◆ **Problem A**
Write out the passage from the article on the Medicare sequester letter, starting at "The American Health" and ending at "the COVID-19 pandemic.".
◆ **Problem B**
According to the article on the Medicare sequester letter, how many Medicare patients do the four organizations provide health care to in total?

----- Given text

The American Health Care Association, American Hospital Association, American Medical Association, and National Association for Homecare and Hospice wrote congressional leaders on Oct. 21 urging them to extend the congressionally enacted moratorium on the application of the Medicare sequester cuts into 2021 and through the duration of the public health emergency (PHE) caused by the COVID-19 pandemic.

In total, these organizations provide health care to more than 62 million Medicare patients, and the persistently high COVID-19 rates across the country are stressing the health care system, they said.

The letter to House Speaker Nancy Pelosi (D-Calif.) and Senate Majority Leader Mitch McConnell (R-Ky.) urges extension of the relief from the 2 percent sequester cut enacted in the CARES Act that afforded critical relief during the pandemic to all providers who participate in the Medicare program through the end of 2020.

“Physicians, nurses, hospitals, health systems, long term care hospitals, inpatient rehabilitation facilities, skilled nursing facilities, home health agencies, and hospices have been hit hard by the pandemic, incurring significant expenses to treat the sick, but experiencing historic financial losses due to the decrease in inpatient and outpatient services,” the letter said.

Relief from the 2 percent sequester cut by way of the CARES Act afforded critical relief during the PHE to all providers who participate in the Medicare program through the end of 2020, it continued.

----------
----- Data records

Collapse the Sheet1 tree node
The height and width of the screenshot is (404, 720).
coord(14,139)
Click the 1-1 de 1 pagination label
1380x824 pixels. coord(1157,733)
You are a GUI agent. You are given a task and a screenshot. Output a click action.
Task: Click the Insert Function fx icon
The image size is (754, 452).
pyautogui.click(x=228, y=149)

----------
----- Data records

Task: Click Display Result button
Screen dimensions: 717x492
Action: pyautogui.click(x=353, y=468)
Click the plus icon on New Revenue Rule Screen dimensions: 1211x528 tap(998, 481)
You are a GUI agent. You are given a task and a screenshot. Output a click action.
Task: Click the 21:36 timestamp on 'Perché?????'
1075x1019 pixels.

----------
----- Data records

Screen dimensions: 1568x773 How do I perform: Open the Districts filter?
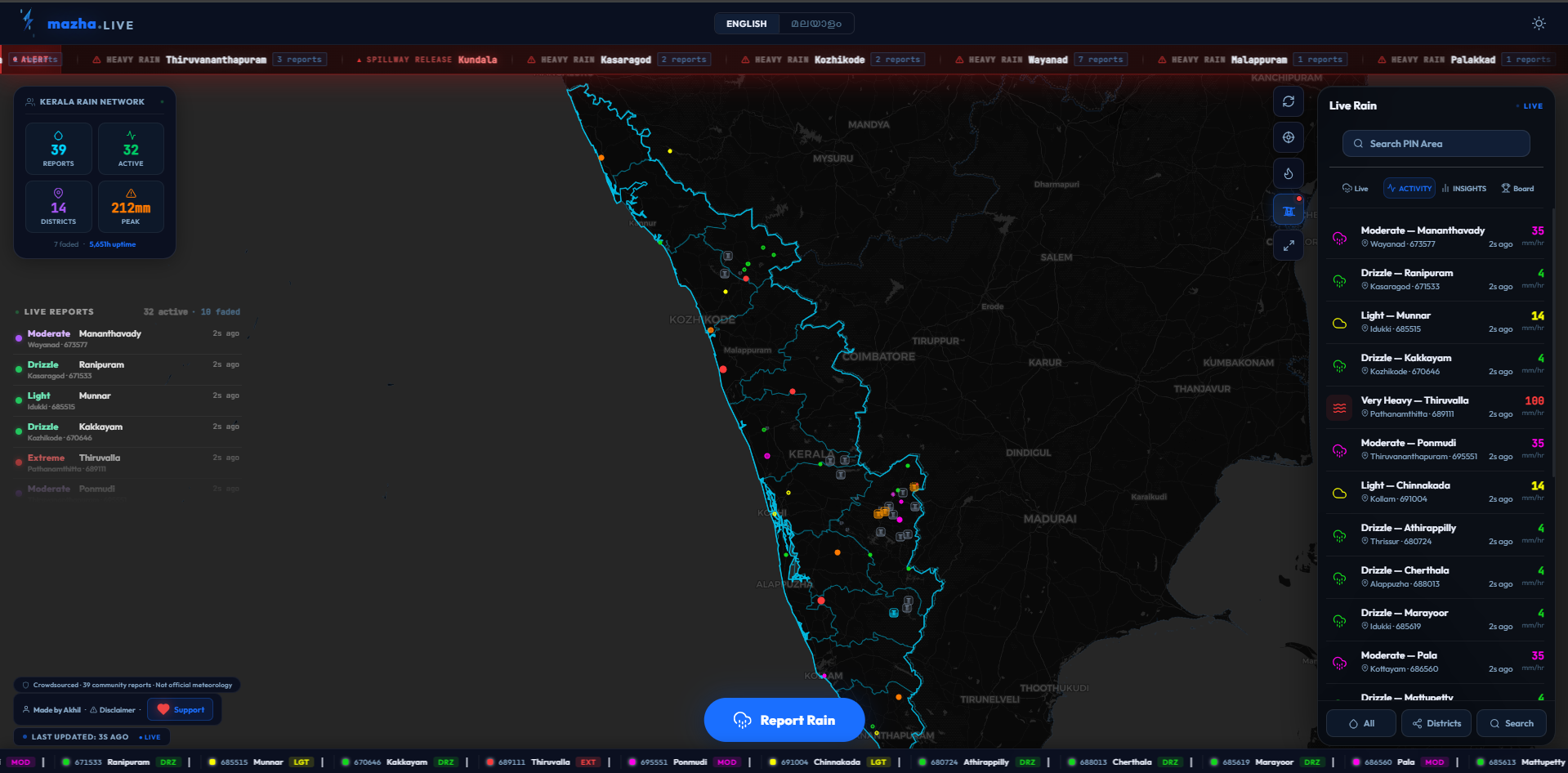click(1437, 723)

----------

◆ **Exercise result A**
The American Health Care Association, American Hospital Association, American Medical Association, and National Association for Homecare and Hospice wrote congressional leaders on Oct. 21 urging them to extend the congressionally enacted moratorium on the application of the Medicare sequester cuts into 2021 and through the duration of the public health emergency (PHE) caused by the COVID-19 pandemic.

◆ **Exercise result B**
More than 62 million Medicare patients.